Introduction
A confusion matrix is a convenient way to present the types of mistakes a machine learning mode makes. It is an N by N grid with numbers, where the value in the [n, m] cell represents the number of examples annotated with the n-th class recognized as the m-th class. In this tutorial, I will focus on creating a confusion matrix and a Heatmap. The color palette will be used to display the sizes of different groups, making it easy to notice similarities or significant differences in group sizes. This kind of visualization is handy when you deal with numerous categories.
Here is a visual explanation of the elements of the confusion matrix.

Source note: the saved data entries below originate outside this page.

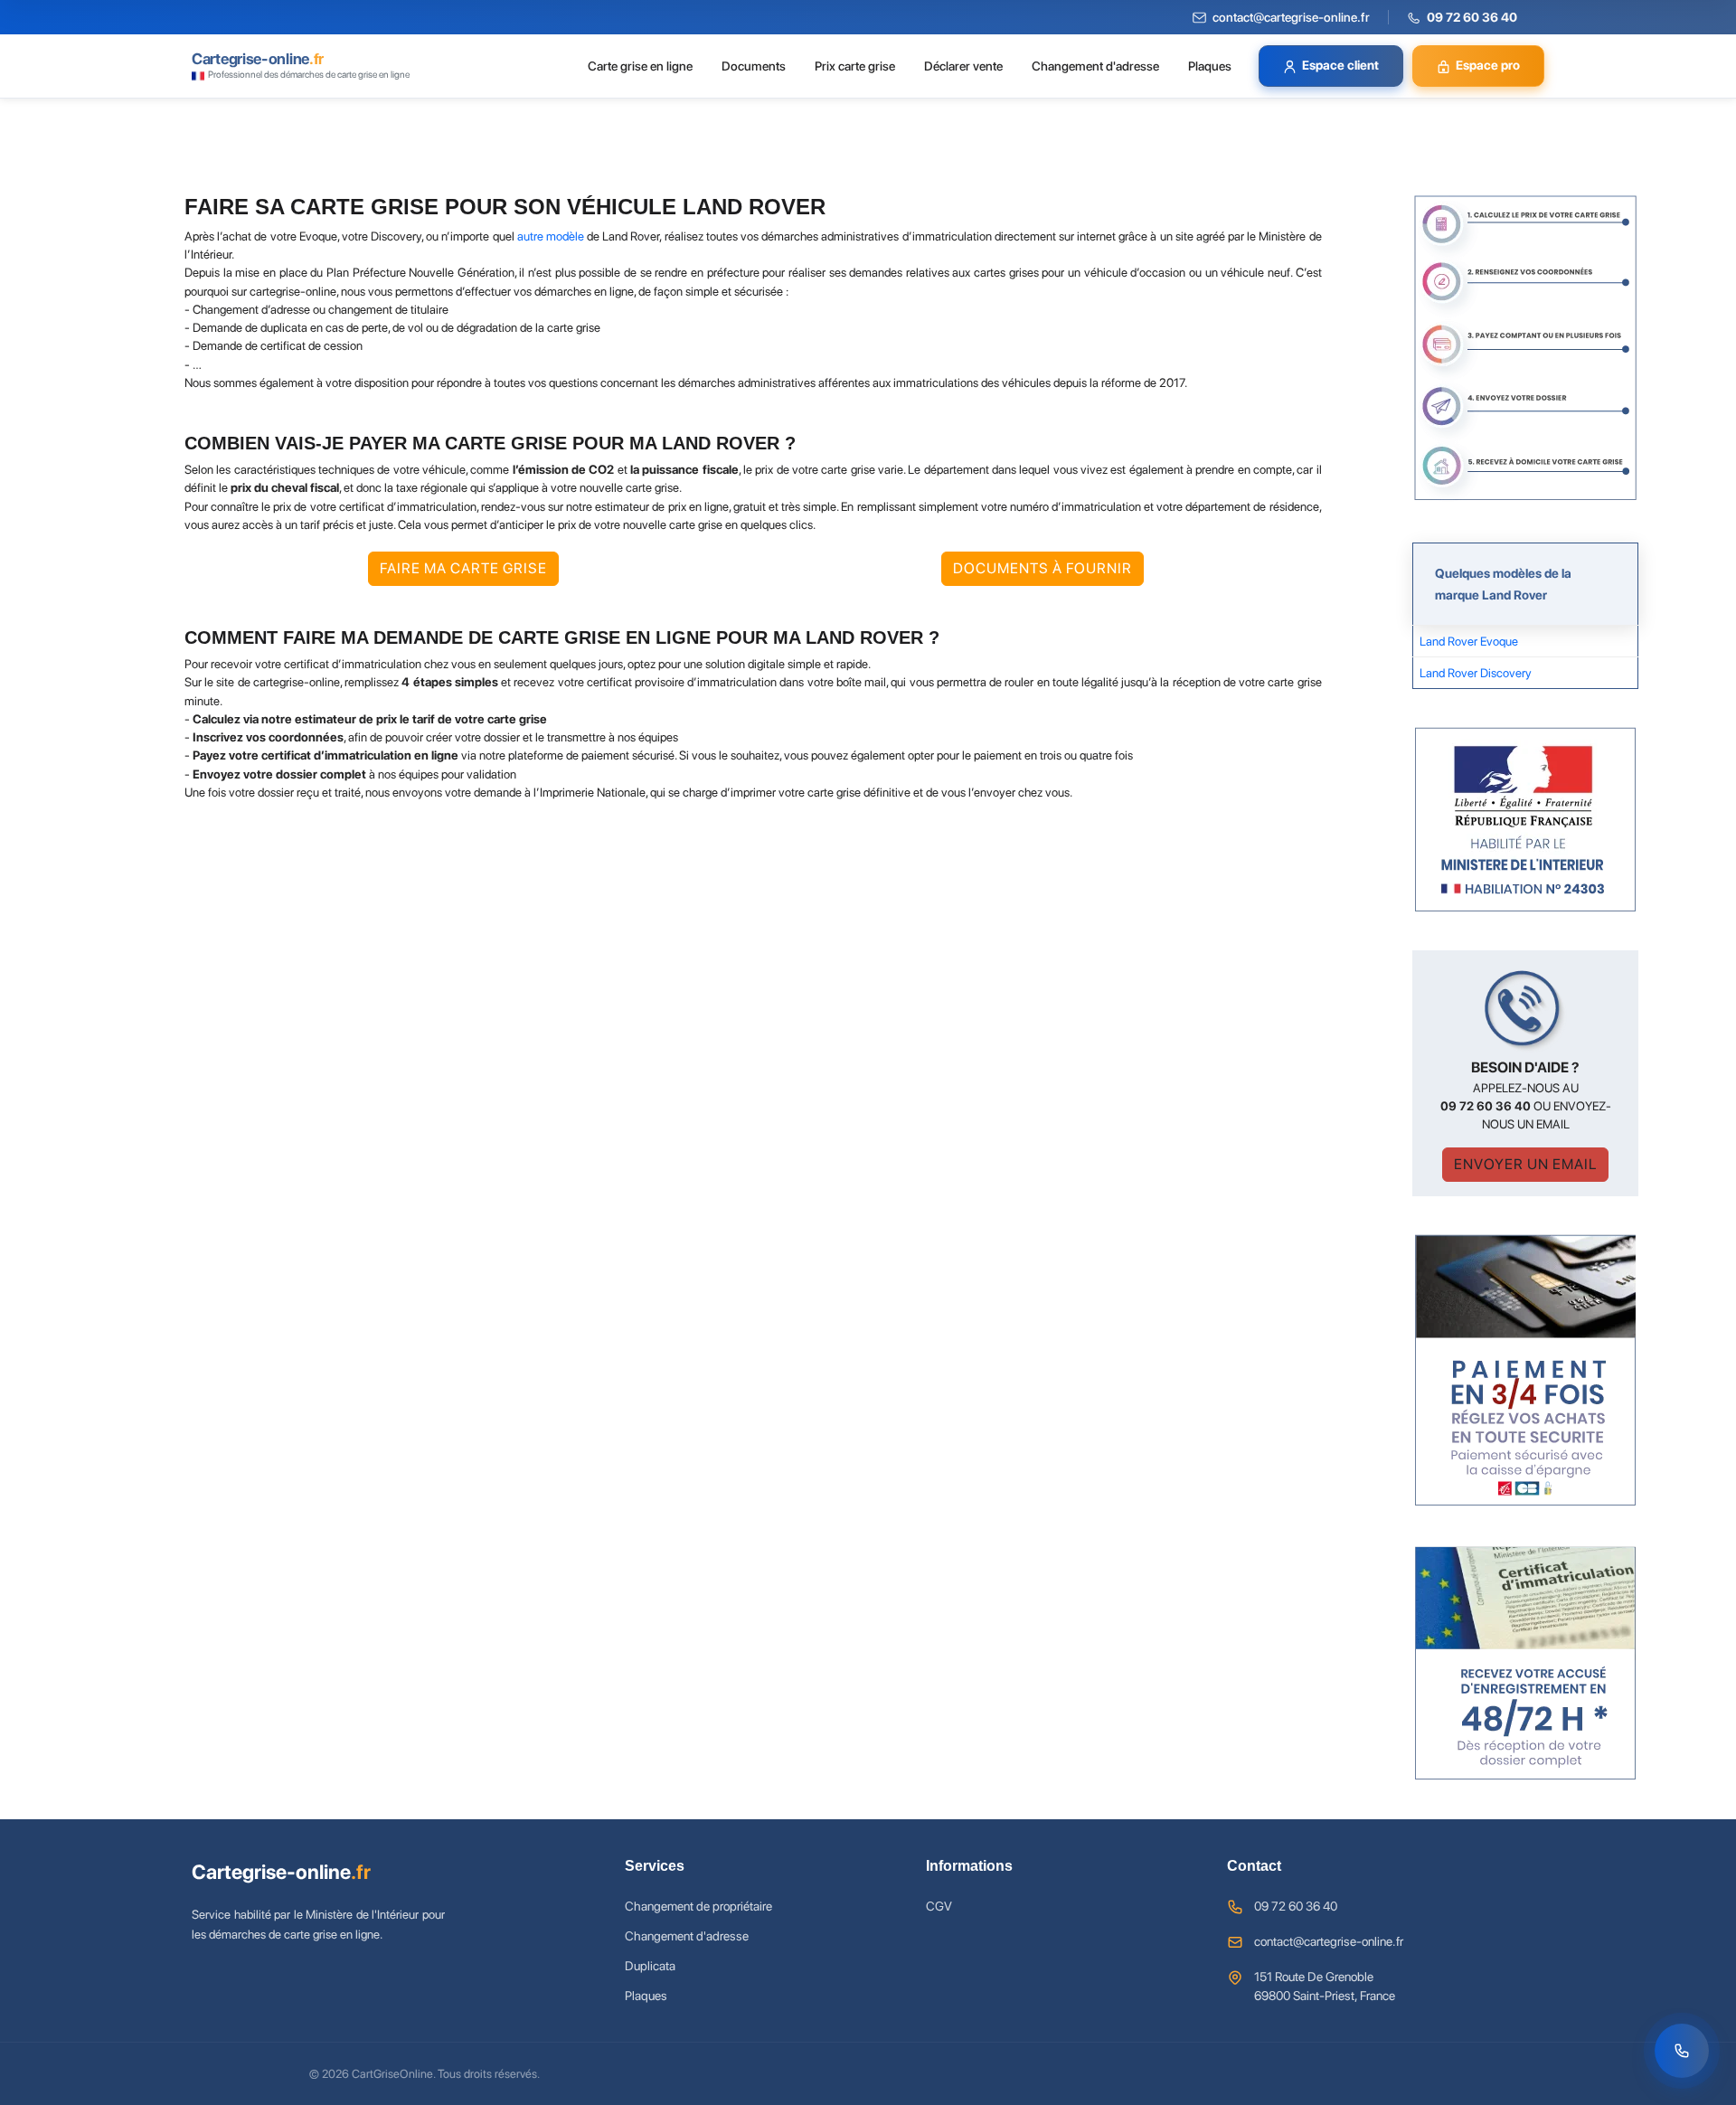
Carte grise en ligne (640, 66)
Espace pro (1488, 65)
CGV (939, 1906)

Please remember that the data used to demonstrate confusion matrices is artificial and does not represent any real classification model.
Now, I will explain step by step how to generate such a confusion matrix using Python modules.
Python bare minimum
To create a confusion matrix with a heatmap, you need three modules:
pip install scikit-learn, seaborn, pandas
Assuming you have two lists of predictions and true labels, you need to do the following:
- Calculate the confusion matrix –
confusion_matrix
- Convert the variable into a data frame –
pd.DataFrame
- Create the heatmap Plot –
sn.heatmap
- And finally, save the plot to a file –
cfm_plot.figure.savefig
import pandas as pd
from sklearn.metrics import confusion_matrix
import seaborn as sn
if __name__ == '__main__':
predictions = ["None", "Dog", "Cat", ...]
true_labels = ["None", "Dog", "Dog", ...]
cm = confusion_matrix(true_labels, predictions)
df_cfm = pd.DataFrame(cm)
cfm_plot = sn.heatmap(df_cfm)
cfm_plot.figure.savefig("data/confusion_matrix_v1.png")
Here is the output:

The output is not impressive at all. By default, much useful information and customization are disabled or not suitable for our data. Let’s improve the plot.
Labels
We need to create a list of all labels to display the labels. We can do this using the information from our predictions and true labels (first line). To improve the readability and keep the same order between runs, we move the majority class (None) as the first element and sort the remaining labels (second line). Without this, the order of labels might be different every time we run the code.
Next, we add the labels=label_names
to the confusion_matrix
method and the index=label_names, columns=label_names
to the constructor of the data frame.
label_names = list(set([] + predictions + true_labels))
label_names = ["None"] + sorted([a for a in label_names if a != "None"])
cm = confusion_matrix(true_labels, predictions, labels=label_names)
df_cfm = pd.DataFrame(cm, index=label_names, columns=label_names)
cfm_plot = sn.heatmap(df_cfm)

We can see one issue with the labels. The labels on the Y axe are partially truncated. To fix this, we can increase the plot canvas using figsize
.
cm = confusion_matrix(true_labels, predictions, labels=label_names)
df_cfm = pd.DataFrame(cm, index=label_names, columns=label_names)
plt.figure(figsize=(10, 7))
cfm_plot = sn.heatmap(df_cfm)

Values
In the next step, we will display a value for each cell. It is a convenient way to observe the exact number of errors for each pair of categories. We will use the annot
parameters for the heatmap
method to display the values. It takes a data frame with the same dimensions as our confusion matrix. Thus, we can pass again the same data frame, that is df_cfm
.
cm = confusion_matrix(true_labels, predictions, labels=label_names)
df_cfm = pd.DataFrame(cm, index=label_names, columns=label_names)
plt.figure(figsize=(10, 7))
cfm_plot = sn.heatmap(df_cfm, annot=df_cfm)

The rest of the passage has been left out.